Genre: Simulation Developer: Bullfrog Productions Publisher: Electronic Arts Players: 1 Released: 1995

A fair few years ago now, while browsing through the second hand section of one of my local game emporiums, I stumbled across a copy of Theme Park for the Mega Drive for £20. Knowing that Theme Park was thought of as a PC classic, but at the time not having a PC, I thought this would be a real bargain: £20 for a game where you could create and run your own theme park (hence the title of the game) seemed a great deal, so parting company with my 20 notes I left the store with the game in my sweaty palms and rushed home to play it.

The word that comes to mind is disappointment.

The Mega Drive version of Theme Park is riddled with niggling flaws. The graphics have more judder than a bottle of Metz, the music grates to an extent that pop music today can only aspire to, and the whole game contains about as much AI as a dissatisfied toaster.

Visually, things are a mixed bag. When the screen is not being moved, the graphics are actually quite reasonable. While they don’t reach the level of games such as VectorMan– arguably the graphical pinnacle of the Mega Drive – Theme Park is colorful enough; you can tell your members of staff from your customers and the rides and attractions are bold and distinctive. However, move the screen so that you can look around your park and- oh dear, headache alert- the graphics glitch and slow down so much that at first I thought that my beloved Mega Drive was dying. If your park is at an advanced stage it even appears at times as if you are taking your rides around the park with you: they stay on their part of the screen while you look around the park, even if they are firmly planted on the other side of the park, and only return to their rightful place when you stop the screen moving. Not a great start, really.

The music, well the less said about that the better really. It plays the standard carnival tunes, but the Mega Drive doesn’t do a great job of recreating them, and the tunes are in a constant loop. Trust me, play the game for more than fifteen minutes and you will be reaching for the volume control on your TV.

The game also has an infuriatingly bad AI level: your staff (especially the handymen) for the most part do no work unless you force them to do it, meaning that you spend most your time directing your workers instead of creating an Alton Towers-beater. As mentioned, the handymen are the worst.

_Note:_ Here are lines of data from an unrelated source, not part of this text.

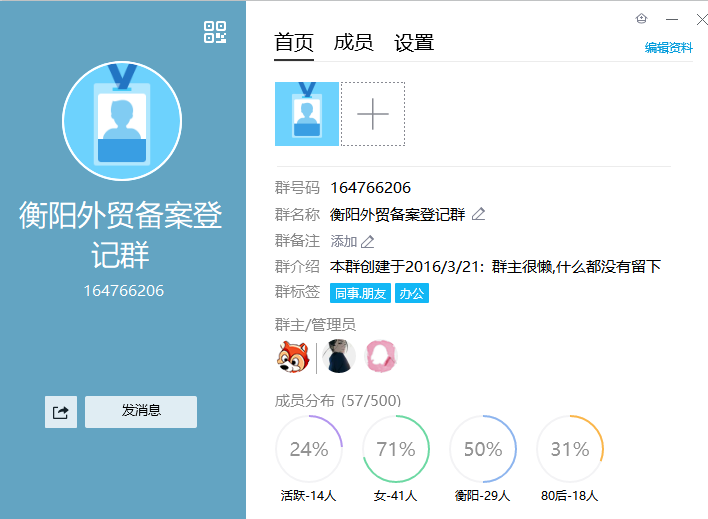708x519 pixels.
Task: Open the pink admin avatar
Action: point(381,355)
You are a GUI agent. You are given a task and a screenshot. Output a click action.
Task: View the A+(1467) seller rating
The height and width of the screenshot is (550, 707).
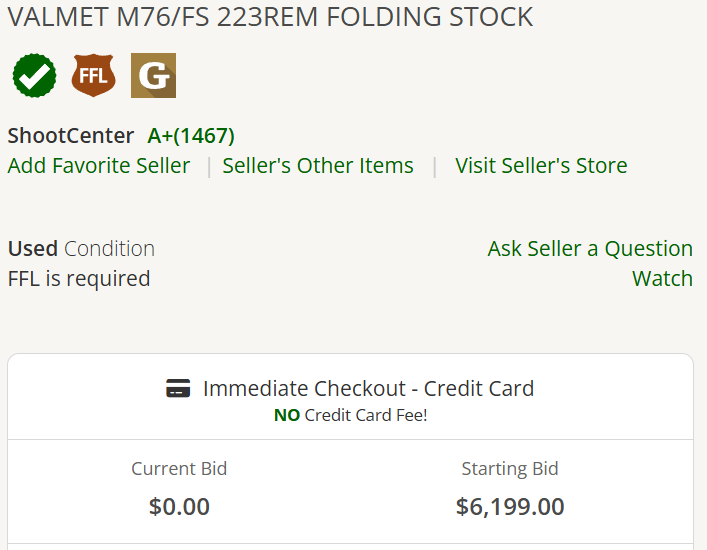click(x=191, y=136)
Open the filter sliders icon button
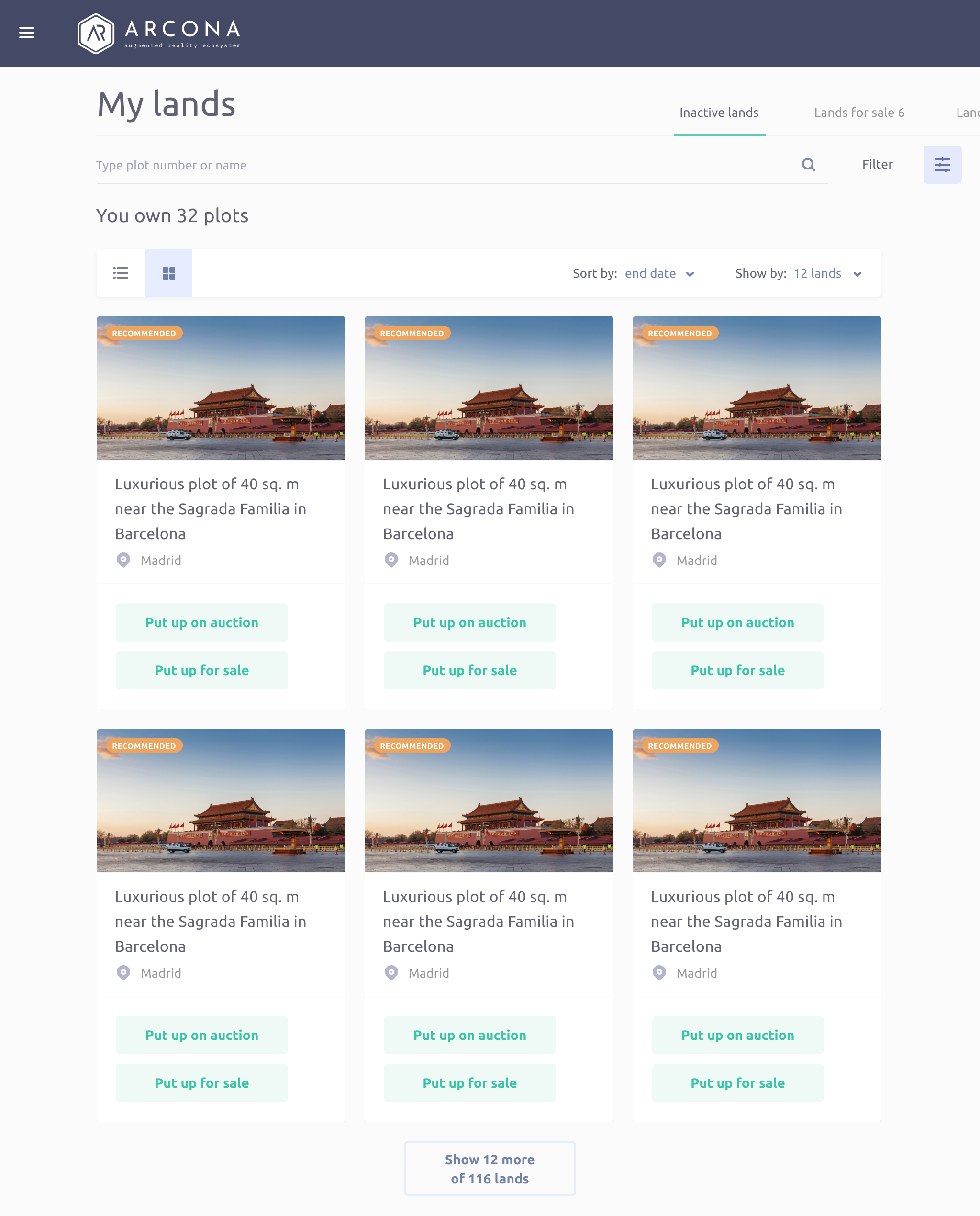The height and width of the screenshot is (1216, 980). [x=942, y=165]
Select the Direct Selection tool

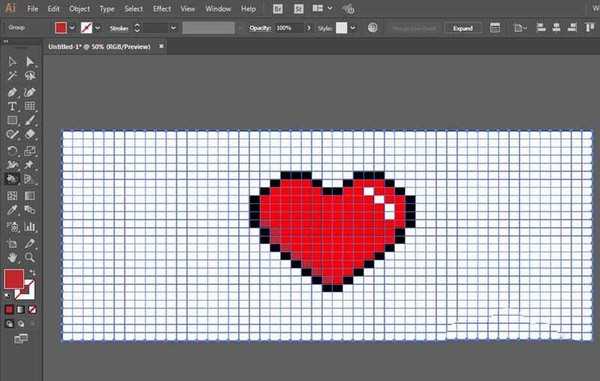tap(29, 62)
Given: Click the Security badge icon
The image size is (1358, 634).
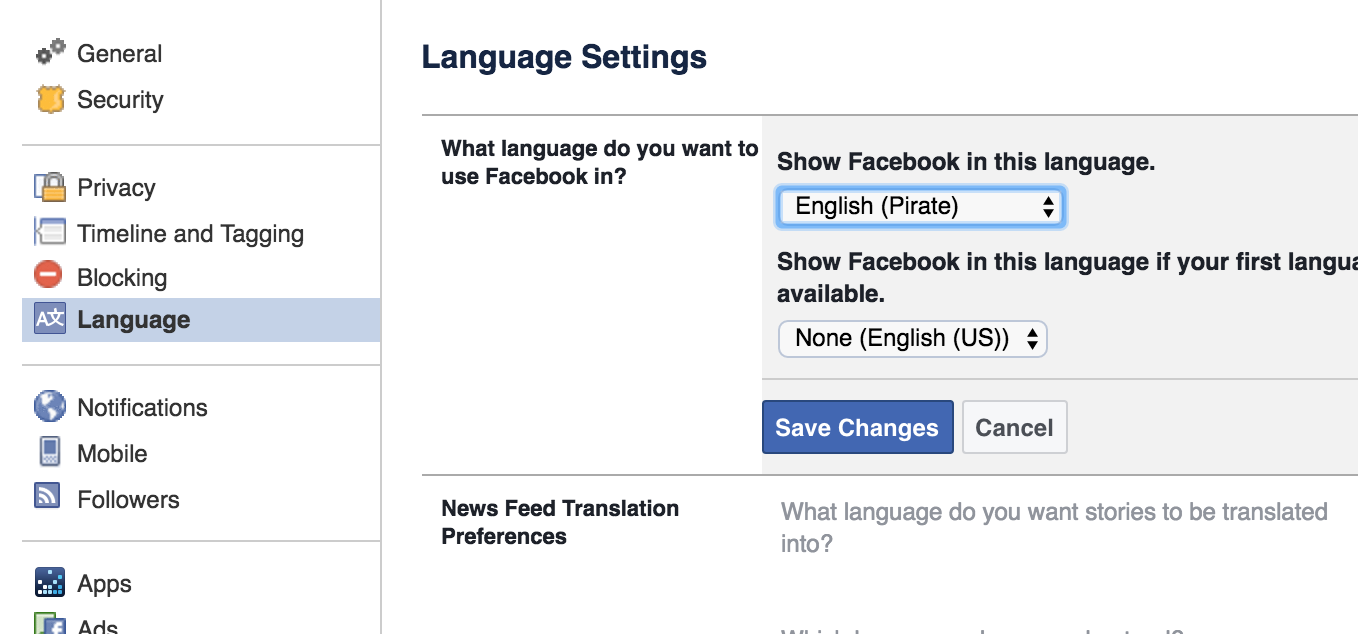Looking at the screenshot, I should pyautogui.click(x=50, y=99).
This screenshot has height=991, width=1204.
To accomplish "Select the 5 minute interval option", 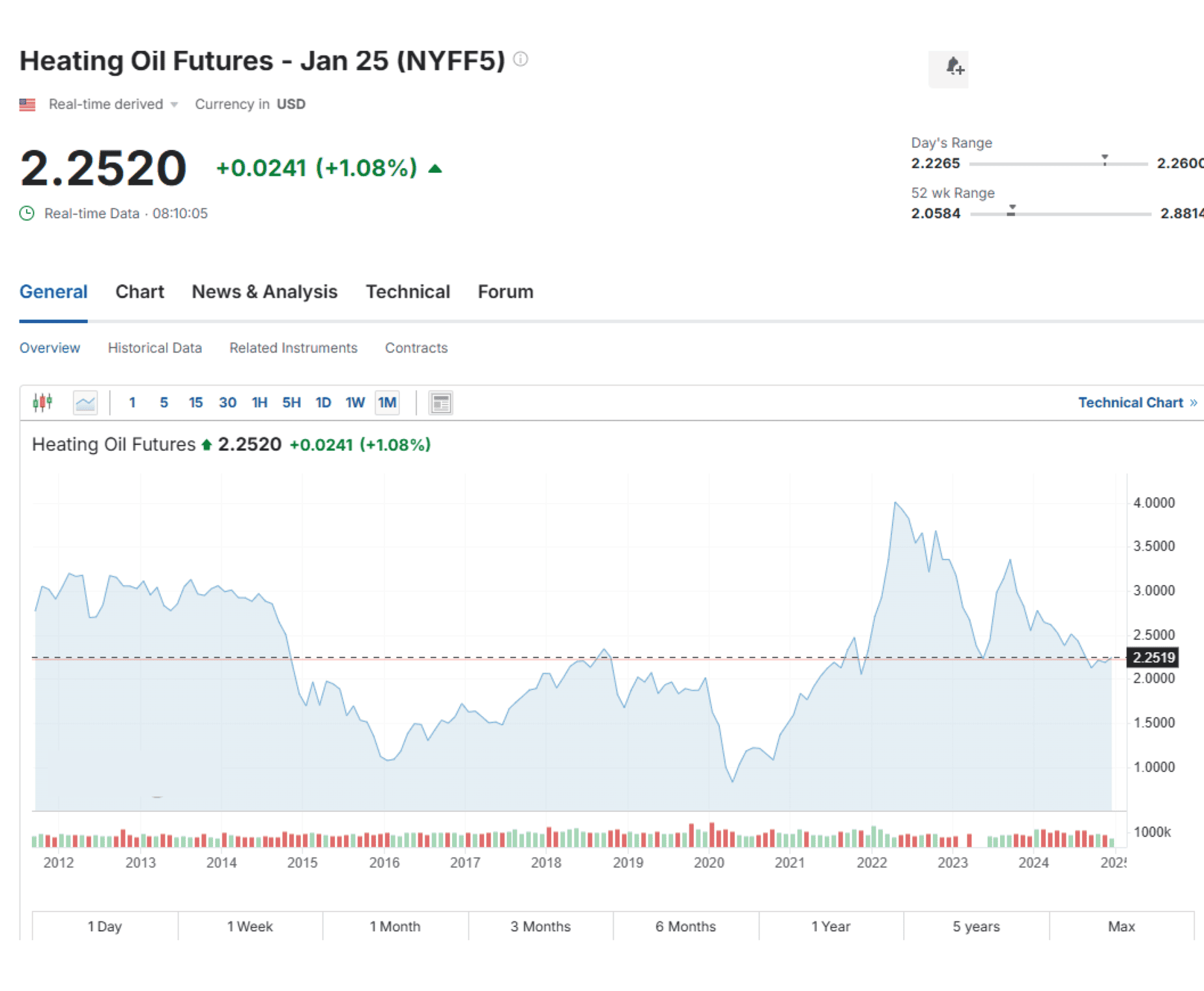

Despite the insistence of the game that they have worked 100% of the time, they just wander around unpopulated areas of the park like right Muppets. The Mega Drive version of Theme Park doesn’t have the zoning feature of its PC cousin, so the handymen just scuttle around the park going wherever they choose. This means that more often than not you have to pick them up and forcibly put them down on every single piece of trash in the park to get them to clean up, although just selecting them for this task is a challenge of it’s own. The staff also show a ridiculous amount of stupidity when negotiating their wages. The negotiations take the form of a handshake – you extend your hand to show how high you are willing to go with regards to their pay rise. However, when your hands reaches a level they agree with, their hand will blindly follow yours, so you can drag it back so far that when they agree to the deal they’ll be getting LESS pay.

However, for some reason this game isn’t a disaster. Despite its many, many, flaws, at its heart Theme Park is a good enough game, and you’ll come back to it every few months for an afternoon’s play. It’s just a case of the publishers’ ambition getting the better of them: Theme Park is a PC game ported to a machine that just wasn’t powerful enough to do it justice.